Minister of Industry
- In office 26 May 1983 – 16 October 1985
- Prime Minister: Steingrímur Hermannsson
- Preceded by: Hjörleifur Guttormsson
- Succeeded by: Albert Guðmundsson

14th Minister of Education
- In office 16 October 1985 – 8 July 1987
- Prime Minister: Steingrímur Hermannsson
- Preceded by: Ragnhildur Helgadóttir
- Succeeded by: Birgir Ísleifur Gunnarsson

Personal details
- Born: 26 February 1930 Ögurvík, Iceland
- Died: 12 March 2018 (aged 88) Reykjavík, Iceland
- Party: Independence Party Liberal Party
- Spouse: Greta Lind Kristjánsdóttir
- Children: 6
- Alma mater: University of Iceland

= Sverrir Hermannsson =

Icelandic politician, businessman, and banker (1930–2018)

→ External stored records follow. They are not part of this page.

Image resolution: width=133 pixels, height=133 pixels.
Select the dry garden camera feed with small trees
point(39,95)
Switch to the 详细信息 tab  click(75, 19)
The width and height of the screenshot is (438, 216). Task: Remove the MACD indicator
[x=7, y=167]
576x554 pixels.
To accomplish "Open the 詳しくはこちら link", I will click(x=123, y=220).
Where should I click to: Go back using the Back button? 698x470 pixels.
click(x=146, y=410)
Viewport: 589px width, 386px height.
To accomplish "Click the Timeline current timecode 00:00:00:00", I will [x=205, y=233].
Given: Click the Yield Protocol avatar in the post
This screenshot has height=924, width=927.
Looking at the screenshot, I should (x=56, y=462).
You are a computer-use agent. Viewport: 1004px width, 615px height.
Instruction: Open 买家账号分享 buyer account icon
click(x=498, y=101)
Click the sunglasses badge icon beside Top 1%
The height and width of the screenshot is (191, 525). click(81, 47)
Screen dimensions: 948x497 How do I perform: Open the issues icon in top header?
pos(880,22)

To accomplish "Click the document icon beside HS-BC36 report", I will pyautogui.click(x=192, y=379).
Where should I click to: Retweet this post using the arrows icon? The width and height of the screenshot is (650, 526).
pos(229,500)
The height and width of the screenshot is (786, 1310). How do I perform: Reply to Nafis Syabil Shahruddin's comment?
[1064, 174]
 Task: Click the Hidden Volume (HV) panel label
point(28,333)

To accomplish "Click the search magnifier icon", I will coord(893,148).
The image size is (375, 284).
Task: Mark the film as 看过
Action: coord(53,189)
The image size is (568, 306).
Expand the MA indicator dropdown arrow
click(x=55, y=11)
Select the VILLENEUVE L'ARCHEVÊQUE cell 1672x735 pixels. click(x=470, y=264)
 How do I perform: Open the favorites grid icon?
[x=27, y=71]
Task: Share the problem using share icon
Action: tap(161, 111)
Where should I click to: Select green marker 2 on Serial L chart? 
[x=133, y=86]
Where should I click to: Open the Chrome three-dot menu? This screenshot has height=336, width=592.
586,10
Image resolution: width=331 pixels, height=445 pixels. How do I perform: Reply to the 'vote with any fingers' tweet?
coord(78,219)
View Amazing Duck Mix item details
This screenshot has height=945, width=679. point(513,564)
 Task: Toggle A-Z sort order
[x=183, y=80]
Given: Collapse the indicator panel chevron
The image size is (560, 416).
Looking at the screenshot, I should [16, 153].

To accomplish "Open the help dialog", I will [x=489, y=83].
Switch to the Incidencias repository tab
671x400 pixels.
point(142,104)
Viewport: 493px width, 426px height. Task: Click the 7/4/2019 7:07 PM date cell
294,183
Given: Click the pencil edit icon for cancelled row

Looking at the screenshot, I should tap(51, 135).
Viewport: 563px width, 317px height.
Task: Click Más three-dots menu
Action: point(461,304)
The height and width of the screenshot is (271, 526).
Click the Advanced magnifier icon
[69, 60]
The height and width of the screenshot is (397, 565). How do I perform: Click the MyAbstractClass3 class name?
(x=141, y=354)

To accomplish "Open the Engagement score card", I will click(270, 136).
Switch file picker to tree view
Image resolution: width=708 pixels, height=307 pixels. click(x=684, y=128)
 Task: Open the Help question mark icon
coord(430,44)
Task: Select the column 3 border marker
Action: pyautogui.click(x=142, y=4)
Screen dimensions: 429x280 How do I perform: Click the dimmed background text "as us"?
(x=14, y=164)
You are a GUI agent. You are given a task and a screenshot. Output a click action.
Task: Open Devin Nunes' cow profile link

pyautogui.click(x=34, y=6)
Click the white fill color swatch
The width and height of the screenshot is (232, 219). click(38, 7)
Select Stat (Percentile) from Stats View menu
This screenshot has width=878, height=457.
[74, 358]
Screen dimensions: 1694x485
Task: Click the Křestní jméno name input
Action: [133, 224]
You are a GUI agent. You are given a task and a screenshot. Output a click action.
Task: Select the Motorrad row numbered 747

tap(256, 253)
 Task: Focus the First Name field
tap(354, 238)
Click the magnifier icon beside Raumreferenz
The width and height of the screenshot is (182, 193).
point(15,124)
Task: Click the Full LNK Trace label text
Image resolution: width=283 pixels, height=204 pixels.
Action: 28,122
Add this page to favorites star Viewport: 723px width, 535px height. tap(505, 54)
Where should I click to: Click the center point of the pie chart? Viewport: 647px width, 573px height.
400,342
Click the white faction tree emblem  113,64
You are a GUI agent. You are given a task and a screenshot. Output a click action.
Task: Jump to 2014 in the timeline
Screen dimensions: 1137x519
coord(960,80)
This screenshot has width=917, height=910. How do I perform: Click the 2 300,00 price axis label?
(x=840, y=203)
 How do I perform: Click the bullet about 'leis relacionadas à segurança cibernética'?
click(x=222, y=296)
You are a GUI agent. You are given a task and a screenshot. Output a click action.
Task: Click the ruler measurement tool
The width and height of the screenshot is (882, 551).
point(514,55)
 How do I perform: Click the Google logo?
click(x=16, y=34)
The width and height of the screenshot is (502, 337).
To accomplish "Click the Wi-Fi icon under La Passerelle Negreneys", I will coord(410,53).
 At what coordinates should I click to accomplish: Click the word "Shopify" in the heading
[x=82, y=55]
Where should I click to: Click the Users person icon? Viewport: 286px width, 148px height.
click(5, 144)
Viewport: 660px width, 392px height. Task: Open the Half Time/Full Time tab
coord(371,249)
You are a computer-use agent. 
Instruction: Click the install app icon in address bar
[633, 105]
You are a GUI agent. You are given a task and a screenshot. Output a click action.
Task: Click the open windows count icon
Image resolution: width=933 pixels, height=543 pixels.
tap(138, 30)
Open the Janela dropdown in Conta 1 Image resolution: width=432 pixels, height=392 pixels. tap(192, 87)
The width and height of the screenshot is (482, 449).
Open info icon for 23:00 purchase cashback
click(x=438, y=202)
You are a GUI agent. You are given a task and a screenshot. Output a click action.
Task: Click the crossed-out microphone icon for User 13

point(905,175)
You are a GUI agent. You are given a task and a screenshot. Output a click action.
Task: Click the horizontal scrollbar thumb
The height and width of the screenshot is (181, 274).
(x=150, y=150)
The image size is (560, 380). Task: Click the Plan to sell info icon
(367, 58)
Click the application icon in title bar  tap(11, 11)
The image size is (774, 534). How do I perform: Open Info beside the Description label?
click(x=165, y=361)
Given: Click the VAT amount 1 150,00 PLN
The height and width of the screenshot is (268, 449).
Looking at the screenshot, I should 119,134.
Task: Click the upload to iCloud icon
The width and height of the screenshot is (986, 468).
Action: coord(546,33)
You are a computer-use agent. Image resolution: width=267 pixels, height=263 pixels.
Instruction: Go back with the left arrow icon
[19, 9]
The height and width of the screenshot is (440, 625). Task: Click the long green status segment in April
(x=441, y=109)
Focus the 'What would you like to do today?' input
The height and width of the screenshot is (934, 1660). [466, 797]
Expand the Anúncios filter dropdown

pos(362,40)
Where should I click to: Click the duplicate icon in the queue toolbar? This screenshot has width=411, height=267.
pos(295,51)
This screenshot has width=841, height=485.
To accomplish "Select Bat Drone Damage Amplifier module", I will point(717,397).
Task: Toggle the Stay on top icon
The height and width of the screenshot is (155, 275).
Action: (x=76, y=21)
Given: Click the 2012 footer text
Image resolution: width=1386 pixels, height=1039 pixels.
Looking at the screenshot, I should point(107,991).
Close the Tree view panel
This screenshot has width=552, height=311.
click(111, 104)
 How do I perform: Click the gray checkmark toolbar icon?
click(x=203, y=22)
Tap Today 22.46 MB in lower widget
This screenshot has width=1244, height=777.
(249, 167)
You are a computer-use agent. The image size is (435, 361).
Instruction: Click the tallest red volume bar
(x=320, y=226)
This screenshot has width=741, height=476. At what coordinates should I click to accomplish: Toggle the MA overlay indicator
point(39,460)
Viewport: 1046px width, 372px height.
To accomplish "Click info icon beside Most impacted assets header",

Sverrir Hermannsson (26 February 1930 – 12 March 2018) was an Icelandic politician, businessman, and banker.

==Early life==
Sverrir was born in the Svalbarði farm in Ögurvík, Ísafjarðardjúp, on 26 February 1930, to Hermann Hermannsson and Salóme Rannveig Gunnarsdóttir. He graduated from a high school in Akureyri in 1951 and earned a business degree from the University of Iceland in 1955.

==Career==
Beginning in politics as a member of the Independence Party, he was Speaker of the lower chamber of Althing from 1979 to 1983.

Sverrir was Minister of Industry from 1983 to 1985, followed by Minister of Education from 1985 until 1987. From 1975 to 1983, and again from 1987 to 1988, he sat on the Nordic Council. In 1988, he resigned from the Althing to manage Landsbanki where he served until 1998.

Soon after leaving Landsbanki, in 1998, he returned to politics to found the Liberal Party and served its chairman from 1998 to 2003. At the 1999 election, he was returned to the Althing, representing Reykjavík, before leaving politics again in 2003.

==Death==
Sverrir died, at the age of 88, on 12 March 2018.